(Source records)
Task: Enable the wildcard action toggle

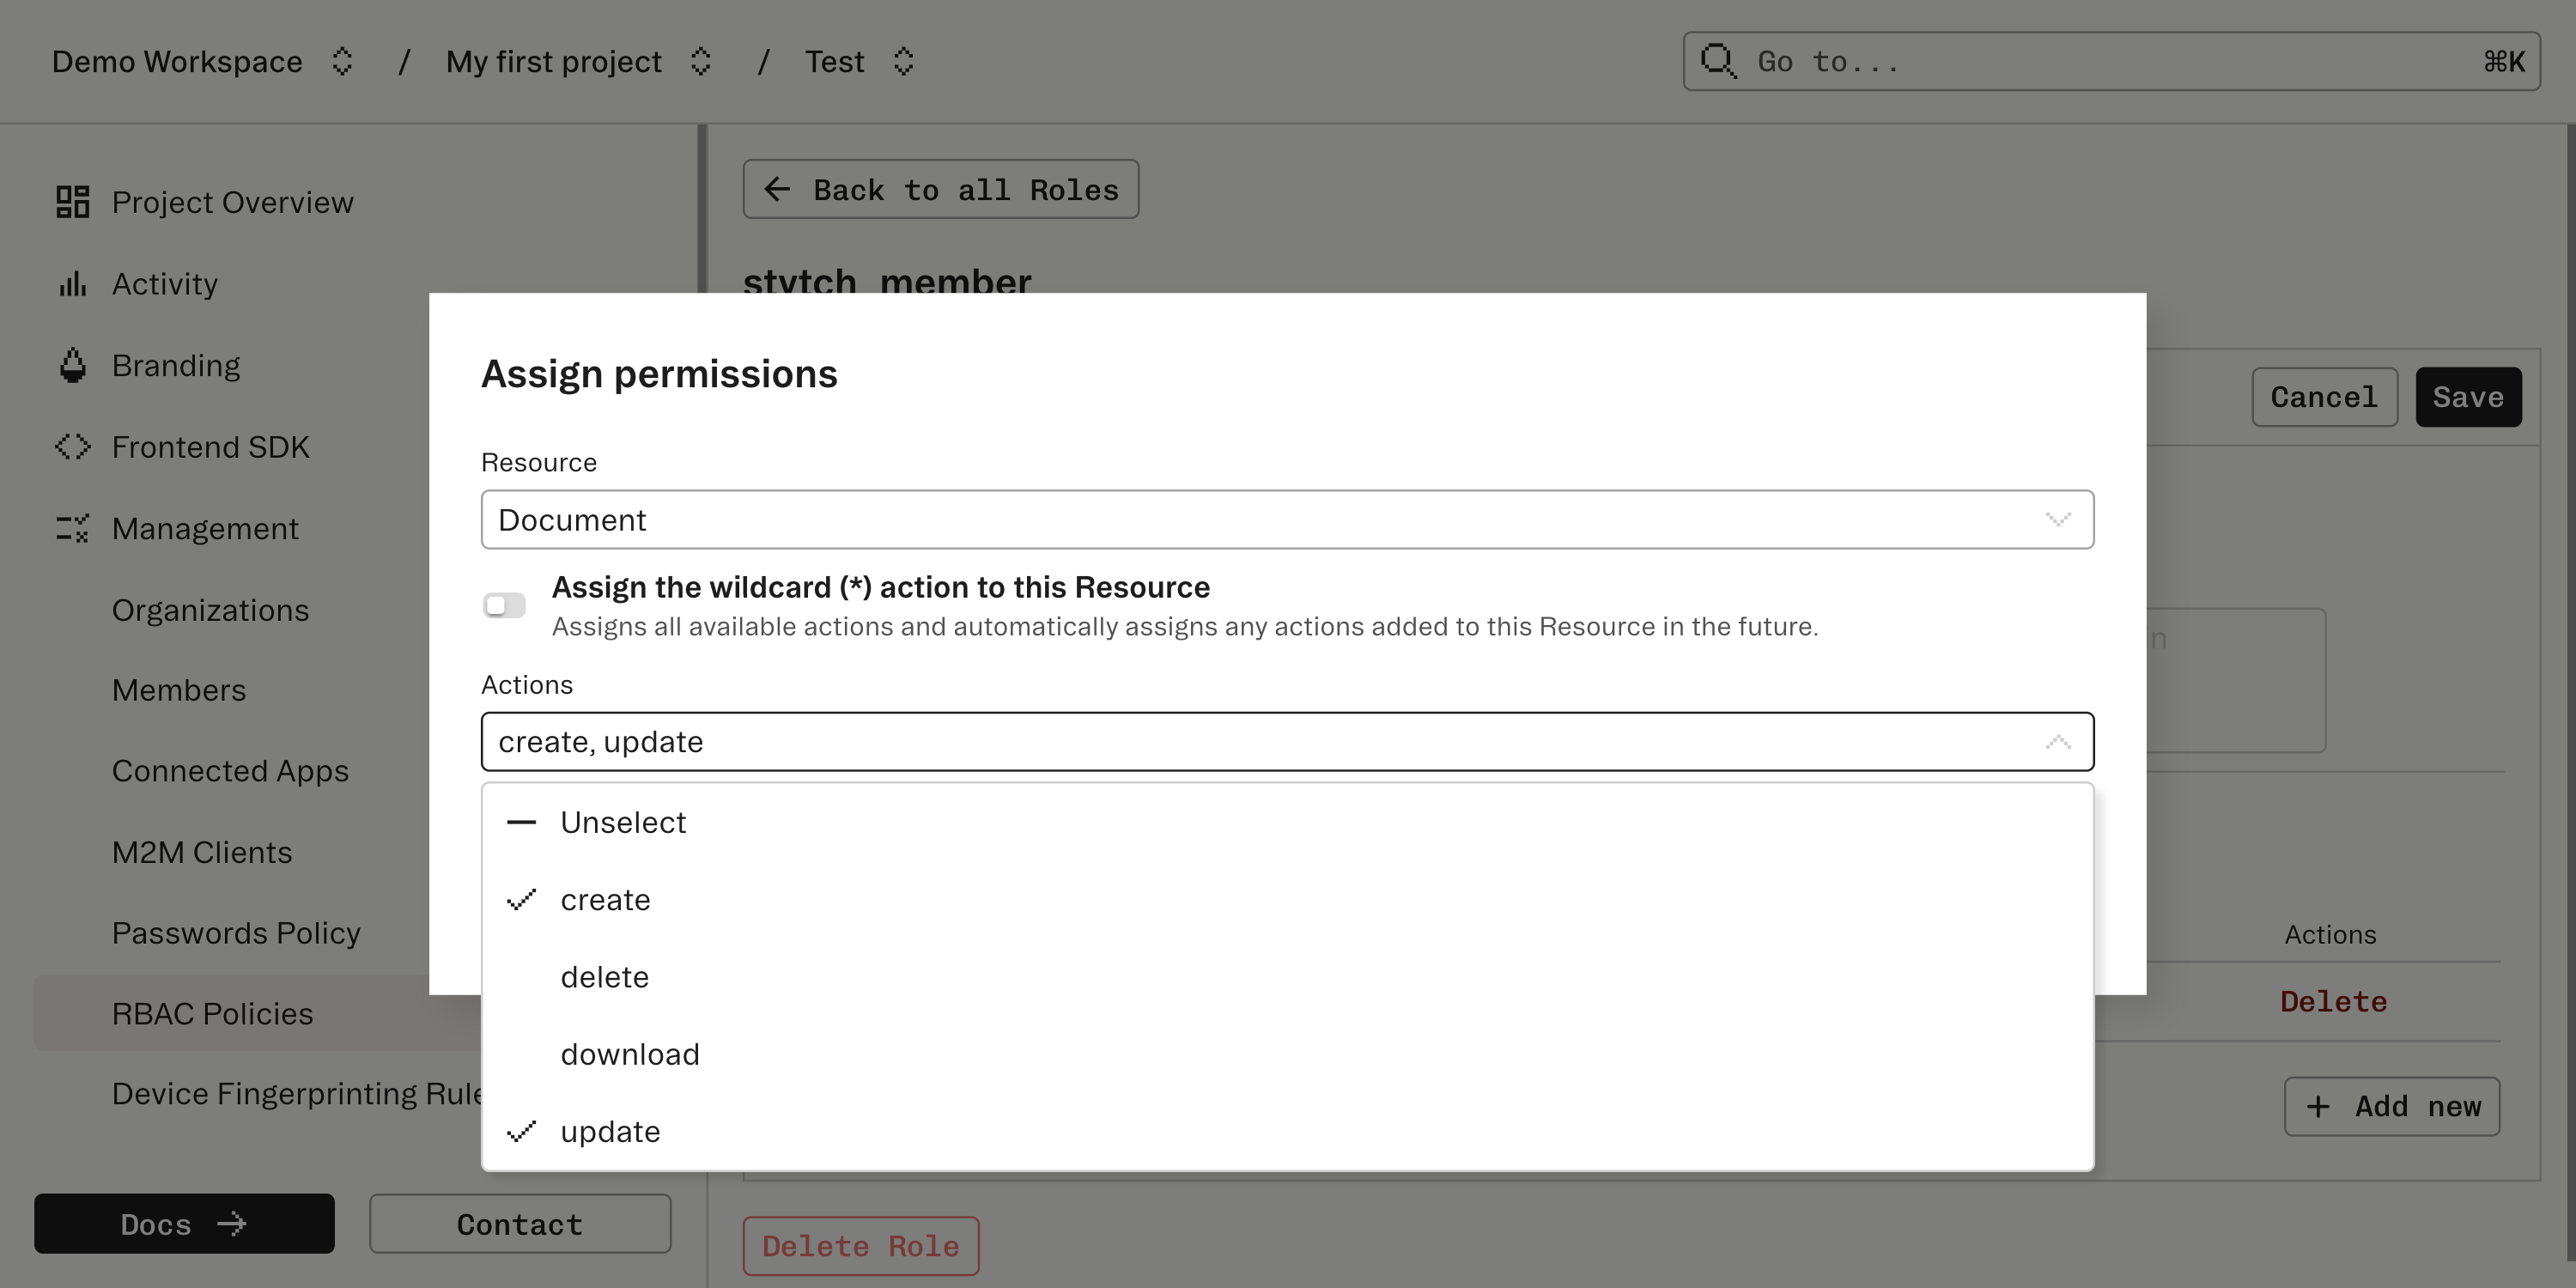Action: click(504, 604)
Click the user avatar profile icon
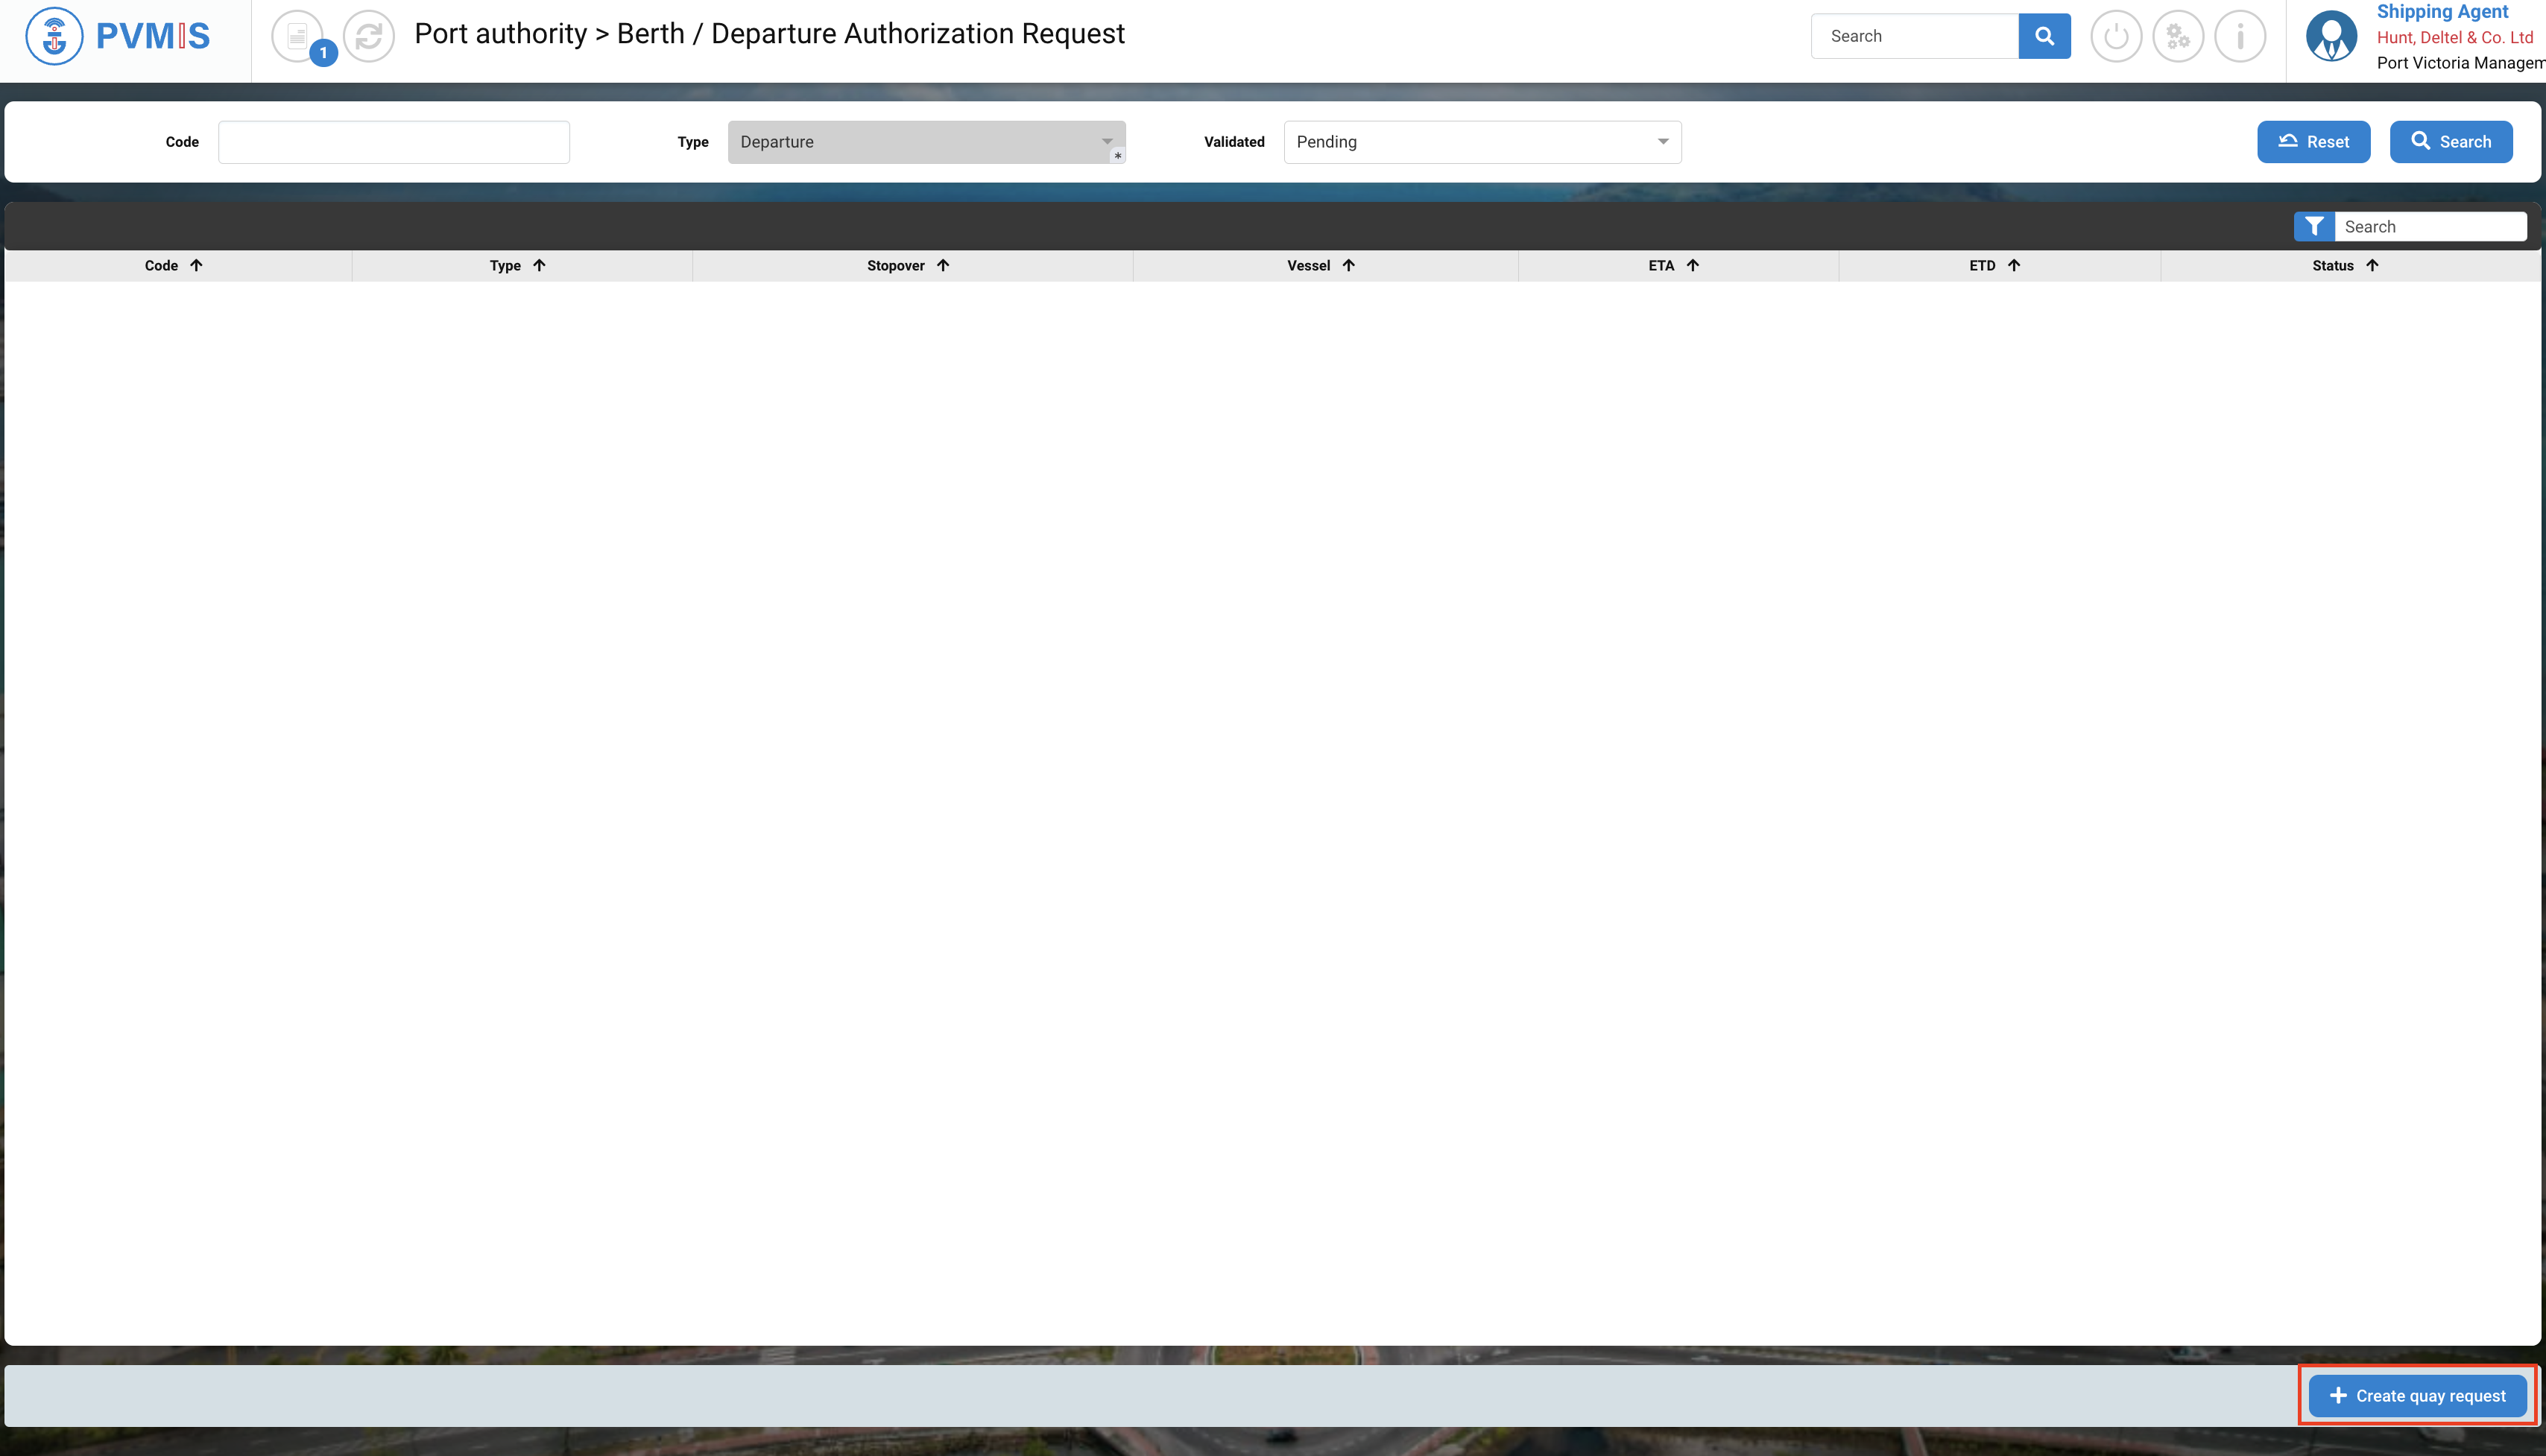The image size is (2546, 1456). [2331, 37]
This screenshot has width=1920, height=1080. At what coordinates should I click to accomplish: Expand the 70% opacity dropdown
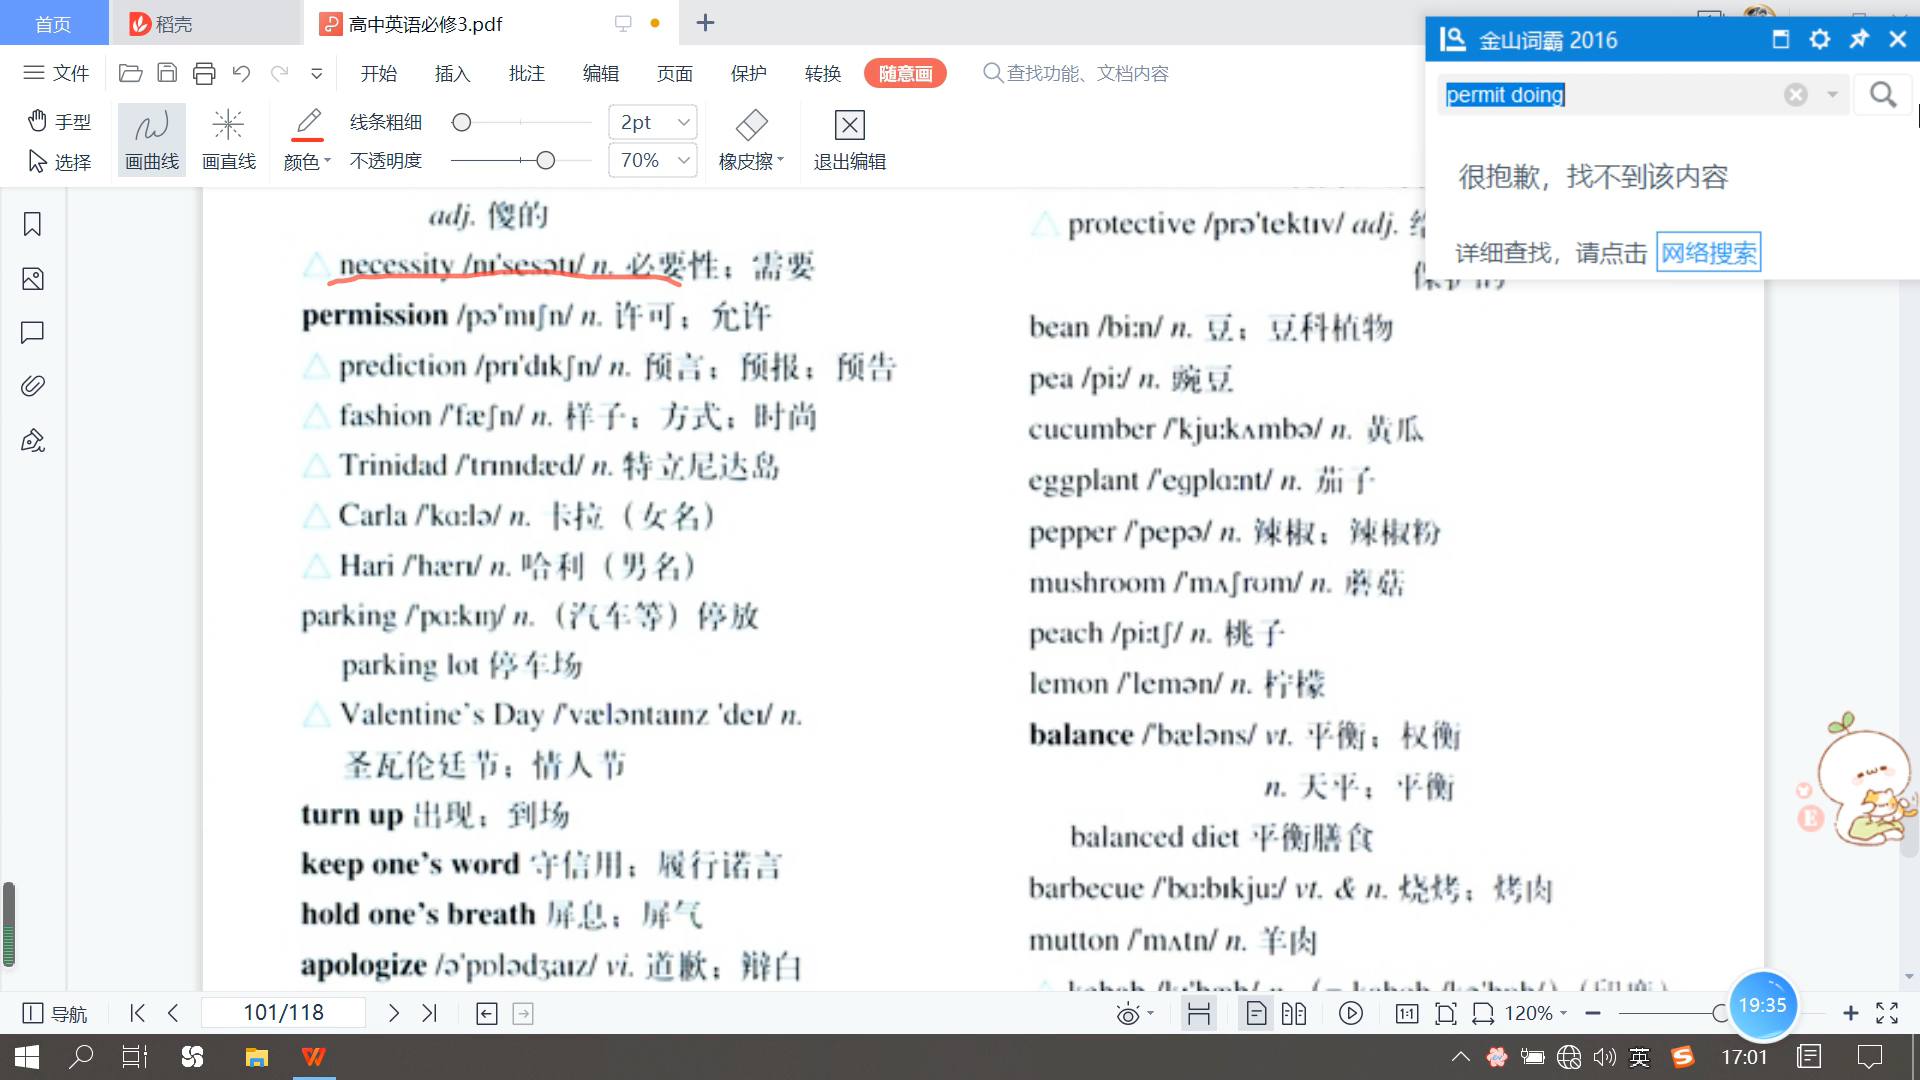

• _AIM OF THE TASK_
Whenever a picture appears, leave it out, and return every record exactly.

• _WRITTEN SOLUTION_
Task: Enable the wildcard action toggle

Action: click(504, 604)
Click the user avatar profile icon
The image size is (2546, 1456). [2331, 37]
This screenshot has width=1920, height=1080. At what coordinates should I click to accomplish: Expand the 70% opacity dropdown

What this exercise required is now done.